Remember the recent payment card breach at Wawa convenience stores?
If you’re among those millions of customers who shopped at any of 850 Wawa stores last year but haven’t yet hotlisted your cards, it’s high time to take immediate action.
That’s because hackers have finally put up payment card details of more than 30 million Wawa breach victims on sale at Joker’s Stash, one of the largest dark web marketplaces where cybercriminals buy and sell stolen payment card data.
As The Hacker News reported last month, on 10th December Wawa learned that its point-of-sale servers had malware installed since March 2019, which stole payment details of its customers from potentially all Wawa locations.
At that time, the company said it’s not aware of how many customers may have been affected in the nine-month-long breach or of any unauthorized use of payment card information as a result of the incident.
Now it turns out that the Wawa breach marked itself in the list of largest credit card breaches ever happened in the history of the United States, potentially exposing 30 million sets of payment records.

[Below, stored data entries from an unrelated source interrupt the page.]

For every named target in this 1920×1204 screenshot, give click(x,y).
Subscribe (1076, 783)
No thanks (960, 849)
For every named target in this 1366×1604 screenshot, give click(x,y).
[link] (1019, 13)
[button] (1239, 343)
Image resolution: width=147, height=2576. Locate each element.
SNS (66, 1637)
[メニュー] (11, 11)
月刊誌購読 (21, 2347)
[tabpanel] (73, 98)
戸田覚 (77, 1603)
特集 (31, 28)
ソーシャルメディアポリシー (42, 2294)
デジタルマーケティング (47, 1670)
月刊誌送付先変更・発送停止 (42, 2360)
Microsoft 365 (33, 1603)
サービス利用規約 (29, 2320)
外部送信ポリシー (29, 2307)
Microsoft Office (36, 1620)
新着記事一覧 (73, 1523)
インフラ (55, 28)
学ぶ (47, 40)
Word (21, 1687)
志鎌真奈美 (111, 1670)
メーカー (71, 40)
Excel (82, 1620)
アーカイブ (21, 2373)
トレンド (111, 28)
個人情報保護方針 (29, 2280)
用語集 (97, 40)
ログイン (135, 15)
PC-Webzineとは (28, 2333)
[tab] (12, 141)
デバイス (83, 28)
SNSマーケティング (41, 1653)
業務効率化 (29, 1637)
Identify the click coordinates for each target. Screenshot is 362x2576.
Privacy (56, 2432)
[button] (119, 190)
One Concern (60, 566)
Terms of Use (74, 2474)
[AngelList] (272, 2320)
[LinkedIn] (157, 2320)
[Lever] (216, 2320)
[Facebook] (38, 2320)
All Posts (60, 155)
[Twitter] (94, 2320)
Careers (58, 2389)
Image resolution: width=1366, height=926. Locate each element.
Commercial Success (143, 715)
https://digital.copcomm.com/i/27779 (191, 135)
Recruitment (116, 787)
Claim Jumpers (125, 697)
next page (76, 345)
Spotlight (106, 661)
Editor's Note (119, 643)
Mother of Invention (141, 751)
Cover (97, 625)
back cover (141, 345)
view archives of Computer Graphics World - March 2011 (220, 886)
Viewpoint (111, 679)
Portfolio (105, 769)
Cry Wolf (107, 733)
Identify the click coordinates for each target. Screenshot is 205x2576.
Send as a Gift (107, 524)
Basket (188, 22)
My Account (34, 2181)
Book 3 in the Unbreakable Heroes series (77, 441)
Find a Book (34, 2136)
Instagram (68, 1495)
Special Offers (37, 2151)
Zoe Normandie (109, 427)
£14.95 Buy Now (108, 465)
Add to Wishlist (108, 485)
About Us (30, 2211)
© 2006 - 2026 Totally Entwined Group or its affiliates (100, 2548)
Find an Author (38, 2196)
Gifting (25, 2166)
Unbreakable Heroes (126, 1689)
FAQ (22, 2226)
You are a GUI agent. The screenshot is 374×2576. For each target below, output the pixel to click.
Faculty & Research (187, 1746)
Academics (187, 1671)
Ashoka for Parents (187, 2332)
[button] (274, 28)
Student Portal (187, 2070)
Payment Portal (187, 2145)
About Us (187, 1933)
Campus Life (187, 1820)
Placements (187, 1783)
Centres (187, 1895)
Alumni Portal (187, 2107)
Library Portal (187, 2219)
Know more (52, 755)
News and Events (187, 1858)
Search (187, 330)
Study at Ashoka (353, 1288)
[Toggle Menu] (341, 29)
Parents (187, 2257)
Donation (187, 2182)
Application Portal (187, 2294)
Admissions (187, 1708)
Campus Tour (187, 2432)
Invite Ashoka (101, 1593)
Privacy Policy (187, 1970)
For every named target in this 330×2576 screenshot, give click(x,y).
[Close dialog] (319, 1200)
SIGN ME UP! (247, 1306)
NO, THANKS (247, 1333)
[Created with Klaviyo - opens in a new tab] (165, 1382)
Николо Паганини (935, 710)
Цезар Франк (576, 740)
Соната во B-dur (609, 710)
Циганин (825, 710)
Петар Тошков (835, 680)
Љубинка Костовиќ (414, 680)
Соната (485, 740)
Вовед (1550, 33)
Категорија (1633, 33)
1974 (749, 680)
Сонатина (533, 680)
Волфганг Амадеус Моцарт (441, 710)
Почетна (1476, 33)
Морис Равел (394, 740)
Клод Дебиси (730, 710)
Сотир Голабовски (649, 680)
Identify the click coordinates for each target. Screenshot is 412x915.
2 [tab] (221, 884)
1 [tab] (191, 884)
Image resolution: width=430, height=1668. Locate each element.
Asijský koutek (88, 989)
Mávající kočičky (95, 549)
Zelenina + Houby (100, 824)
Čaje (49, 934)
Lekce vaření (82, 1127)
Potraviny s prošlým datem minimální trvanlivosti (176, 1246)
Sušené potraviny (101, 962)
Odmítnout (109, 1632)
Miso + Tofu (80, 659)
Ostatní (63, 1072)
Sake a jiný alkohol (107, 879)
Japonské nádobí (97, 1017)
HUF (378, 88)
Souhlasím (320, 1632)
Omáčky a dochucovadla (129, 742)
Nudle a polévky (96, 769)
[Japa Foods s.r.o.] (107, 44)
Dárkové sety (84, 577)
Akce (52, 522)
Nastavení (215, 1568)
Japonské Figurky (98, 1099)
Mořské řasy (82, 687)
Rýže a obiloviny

According to threat intelligence firm Gemini Advisory, on 27th January 2020, hackers started uploading stolen payment card data from Wawa at Joker’s Stash marketplace, titled as ‘BIGBADABOOM-III,’ which reportedly includes card numbers, expiration dates, and cardholder names.
“While the majority of those records were from US banks and were linked to US-based cardholders, some records also linked to cardholders from Latin America, Europe, and several Asian countries,” Gemini Advisory said.
“Non-US-based cardholders likely fell victim to this breach when traveling to the United States and transacting with Wawa gas stations during the period of exposure.”
“The median price of US-issued records from this breach is currently $17, with some of the international records priced as high as $210 per card.”
In the latest statement released yesterday, Wawa confirmed that the company is aware of reports of criminal attempts to sell customers’ payment card data and to help further protect its customers, the company has ‘alerted payment card processors, payment card brands and card issuers to heighten fraud monitoring activities.’
“We continue to encourage our customers to remain vigilant in reviewing charges on their payment card statements and to promptly report any unauthorized use to the bank or financial institution that issued their payment card by calling the number on the back of the card,” Wawa said.
Customers who bought anything from any of the Wawa convenience stores between March and December last year are advised to block the affected cards and request a new one from your respective financial institution.